## 読解文:
---*---

2010年2月13日、九頭竜川のサクラマスです。2尾目? なわけないでしょ。同じ魚です。20年に1尾の魚ですから、今年いっぱい表紙の写真はこの魚でいこうかと思うのですが、どうでしょうか。この日は新しいクルマで初めて行った遠征(片道130kmちょいを遠征とは言わんか)でしたが、納車2日前の2月5日は大阪フィッシングショーでした。シトロエンAXとの最後のドライブ・・・も考えたのですが、阪神高速で故障されたら悲惨なことになるので、昨年に引き続きJRの普通電車で行ってきました。阪神高速といえば、昔S社で安治川倉庫へリールの選別に行ったとき、降り口が分からずに環状線を一周して堺に帰ってきたことがありました。まだ携帯もなかった時代なので、倉庫から会社に「まだ着かれないのですが、事故でもあったのでしょうか」と電話があったそうです。実に優秀な社員でした。 (2010/2/23)

 そんなわけで、いまさらながら大阪フィッシングショーです。今年はいくつか新型スピニングが出ていました。

 一番びっくりしたのはセルテートでしょうか。セルテートはルビアスよりも高くてルビアスよりも重い中途半端なポジションになってしまっていたので、もうモデルチェンジはしないものと思っていました。R4系の象徴としてずーっと残していくものだと思っていたのです。

---*---

## 課題 A:
釣りの記事によると、筆者は大阪フィッシングショーへ何に乗って行きましたか。
## 課題 B:
釣りの記事から、「そんなわけで、いまさらながら」から「くものだと思っていたのです。」までの部分をそのまま書き写してください。
## 課題 C:
釣りの記事の続きを、最後の文の後から書き進めてください。
この一覧は作業に使いません。

---*---

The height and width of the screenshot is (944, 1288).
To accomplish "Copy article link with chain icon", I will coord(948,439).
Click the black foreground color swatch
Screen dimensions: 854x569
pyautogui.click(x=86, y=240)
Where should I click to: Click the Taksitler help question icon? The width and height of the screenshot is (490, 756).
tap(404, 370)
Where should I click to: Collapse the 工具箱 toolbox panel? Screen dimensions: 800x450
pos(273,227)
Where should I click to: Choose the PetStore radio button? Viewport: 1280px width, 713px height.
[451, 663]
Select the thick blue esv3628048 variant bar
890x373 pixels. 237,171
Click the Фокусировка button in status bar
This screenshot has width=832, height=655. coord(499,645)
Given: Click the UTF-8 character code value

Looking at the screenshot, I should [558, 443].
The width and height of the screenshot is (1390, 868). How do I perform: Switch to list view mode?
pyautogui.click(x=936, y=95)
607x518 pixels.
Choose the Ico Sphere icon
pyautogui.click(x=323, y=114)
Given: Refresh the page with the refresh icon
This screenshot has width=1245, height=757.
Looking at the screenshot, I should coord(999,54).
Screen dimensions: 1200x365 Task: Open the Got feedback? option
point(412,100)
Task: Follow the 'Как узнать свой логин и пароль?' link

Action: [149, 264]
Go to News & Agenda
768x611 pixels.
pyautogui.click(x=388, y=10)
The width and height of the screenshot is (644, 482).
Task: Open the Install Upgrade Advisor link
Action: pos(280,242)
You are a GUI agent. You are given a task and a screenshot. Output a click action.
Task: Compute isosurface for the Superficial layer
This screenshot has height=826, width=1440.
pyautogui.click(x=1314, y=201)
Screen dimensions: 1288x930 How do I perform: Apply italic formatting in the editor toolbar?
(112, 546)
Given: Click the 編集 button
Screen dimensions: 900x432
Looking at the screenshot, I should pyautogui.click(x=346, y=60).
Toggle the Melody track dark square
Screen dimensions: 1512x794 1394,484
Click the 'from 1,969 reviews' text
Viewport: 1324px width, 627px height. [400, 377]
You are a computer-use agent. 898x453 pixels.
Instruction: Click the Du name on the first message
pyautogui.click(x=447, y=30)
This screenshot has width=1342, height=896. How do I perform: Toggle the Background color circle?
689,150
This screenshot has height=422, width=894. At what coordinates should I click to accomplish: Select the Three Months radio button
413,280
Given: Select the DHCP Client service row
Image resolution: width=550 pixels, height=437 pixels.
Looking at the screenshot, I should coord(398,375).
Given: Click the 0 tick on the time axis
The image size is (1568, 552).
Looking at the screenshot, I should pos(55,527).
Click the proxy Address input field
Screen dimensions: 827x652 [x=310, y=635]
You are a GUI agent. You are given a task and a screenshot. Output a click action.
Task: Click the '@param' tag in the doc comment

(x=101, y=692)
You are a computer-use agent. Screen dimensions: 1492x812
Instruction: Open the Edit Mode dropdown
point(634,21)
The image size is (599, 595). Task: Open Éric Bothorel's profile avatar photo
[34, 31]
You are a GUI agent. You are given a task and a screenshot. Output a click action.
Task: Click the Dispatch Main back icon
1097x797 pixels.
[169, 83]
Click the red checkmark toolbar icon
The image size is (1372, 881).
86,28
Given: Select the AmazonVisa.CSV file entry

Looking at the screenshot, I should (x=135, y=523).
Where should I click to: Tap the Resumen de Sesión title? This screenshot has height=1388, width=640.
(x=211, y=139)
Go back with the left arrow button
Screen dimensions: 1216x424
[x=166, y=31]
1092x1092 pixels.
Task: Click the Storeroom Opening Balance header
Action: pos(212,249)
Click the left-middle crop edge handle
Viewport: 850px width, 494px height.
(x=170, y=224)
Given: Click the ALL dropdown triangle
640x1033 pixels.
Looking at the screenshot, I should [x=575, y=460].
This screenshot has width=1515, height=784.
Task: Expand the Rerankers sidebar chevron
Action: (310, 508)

---*---

## 解答 A:
JRの普通電車で行きました。

## 解答 B:
そんなわけで、いまさらながら大阪フィッシングショーです。今年はいくつか新型スピニングが出ていました。

 一番びっくりしたのはセルテートでしょうか。セルテートはルビアスよりも高くてルビアスよりも重い中途半端なポジションになってしまっていたので、もうモデルチェンジはしないものと思っていました。R4系の象徴としてずーっと残していくものだと思っていたのです。

## 解答 C:
 今度のモデルはローターに秘密があると事前に言われていました。私は、ウェブで公開されるまで、ローターに何かを仕込むのなら、ラインピックアップを簡単にする機構ではないかと予想していましたが、実際は磁気オイルによるシール機構をワンウェイクラッチ前部に採用してメンテナンスフリー化するとともに、ローターを骨組みだけみたいなデザインにしてガラス繊維強化樹脂にもかかわらずたわみを抑えて軽量化を図ったというものでした。

 こういうふうに形を工夫してコストを上げずに軽量化するのは、賢い感じがして好きです。が、とうとう金属ローターが欲しかったら、DAIWAもシマノもハイエンドを買うしかなくなってしまいました。

 私は何が何でも金属がエライという金属信者ではありませんが、樹脂ローターはベールアーム(アームカム、アームレバー)支持部がなんとなくいやです。成型状態の悪い個体に当たったのだとは思いますが、私のリールでは08ツインパワーやミッチェル308X、カーディナル602などで樹脂一体のボス部が早々に磨耗してしまいました。首下の短いタップビスで止めてあるのもなんかいやです。ベールトリップ不良を直そうと分解組み立てを繰り返したこともありますが、私の07ルビアスは数回ベール開閉を繰り返すとネジが緩んでくるので、接着しなければならなくなってしまいました。

 成型状態さえよければそう磨耗はしないし、不必要にばらさなければネジも緩まないわけで、そんな部分に対し「なんとなくいや」でコストをかけることはできないだろうなとは思いますが、一方で、何万円もする高級品のベール支持部が最廉価版同様の樹脂ボス直受けのタップビス止めというのは、やっぱり抵抗があります。あの部分はラインローラーの角度維持やスムーズなベール作動のための重要な支持部です。なんたってベールがあってこそのスピニングリールなのですから、セルテートであれツインパワーであれもうちょっとなんとかならないかなと思います(ただし、セルテートのベールアーム支持部がどうなっているかは見たわけではありません。もしかするとアッと驚くタメゴローな構造になっているかもしれません)。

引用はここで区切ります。